Overnight the dollar pared losses as investors received a full day to digest declaration of relatively neutral monetary policy of the Federal Reserve.
In more general terms, the dollar is still up 2.43% compared to its Japanese counterpart since July 12, when former Fed chairman, Ben Bernanke, reportedly outlined the ramifications of a policy monetary helicopter in the Japanese economy at a meeting in Tokyo with Abe.
Investors in global currency markets followed I reacting to the interest rate decision on Wednesday the central bank of the United States, after the Federal Open Market Committee (FOMC) left its benchmark federal funds rate unchanged in a level between 0.25 and 0.50% at the conclusion of its July policy meeting.
While noting that the risks near term to the economic outlook have declined in the last month, the FOMC said it still expects that economic conditions can not justify the gradual increases in interest rates in the short term in the coming months.

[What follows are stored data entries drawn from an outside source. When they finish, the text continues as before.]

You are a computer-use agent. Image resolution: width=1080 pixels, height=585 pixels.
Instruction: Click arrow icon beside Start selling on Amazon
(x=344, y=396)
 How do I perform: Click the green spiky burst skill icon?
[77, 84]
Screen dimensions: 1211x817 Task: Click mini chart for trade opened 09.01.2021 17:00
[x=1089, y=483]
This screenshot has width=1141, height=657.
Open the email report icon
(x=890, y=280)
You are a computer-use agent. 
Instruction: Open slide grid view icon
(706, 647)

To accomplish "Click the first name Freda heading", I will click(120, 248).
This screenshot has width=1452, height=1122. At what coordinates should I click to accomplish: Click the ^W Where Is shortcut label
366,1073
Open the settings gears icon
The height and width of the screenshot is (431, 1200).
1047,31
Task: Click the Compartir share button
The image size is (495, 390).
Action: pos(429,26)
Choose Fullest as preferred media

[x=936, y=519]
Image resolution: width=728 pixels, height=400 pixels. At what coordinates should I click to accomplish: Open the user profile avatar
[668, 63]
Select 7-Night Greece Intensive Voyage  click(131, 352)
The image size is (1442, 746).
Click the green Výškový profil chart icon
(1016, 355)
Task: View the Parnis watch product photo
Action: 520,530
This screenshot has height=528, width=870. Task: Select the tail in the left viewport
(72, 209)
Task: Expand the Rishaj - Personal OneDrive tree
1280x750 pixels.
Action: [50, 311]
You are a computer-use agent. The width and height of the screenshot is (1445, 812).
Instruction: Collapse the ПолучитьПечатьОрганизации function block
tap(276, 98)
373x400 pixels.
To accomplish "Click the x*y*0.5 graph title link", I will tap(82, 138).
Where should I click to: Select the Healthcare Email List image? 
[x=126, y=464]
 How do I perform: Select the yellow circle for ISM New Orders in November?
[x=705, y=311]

For the most part, markets interpreted the statement as a pessimistic indication that the FOMC might delay the time of its next rate hike beyond its next meeting in September. Upon release, the CME Group (NASDAQ: NASDAQ: CME) tool clock Fed reduced the likelihood that the Fed could raise interest rates in September to 18%, down from 20.3% at the beginning of the session.
Any rate increases by the FOMC this year are seen as bullish for the dollar as foreign investors accumulate in the greenback in order to take advantage of higher yields.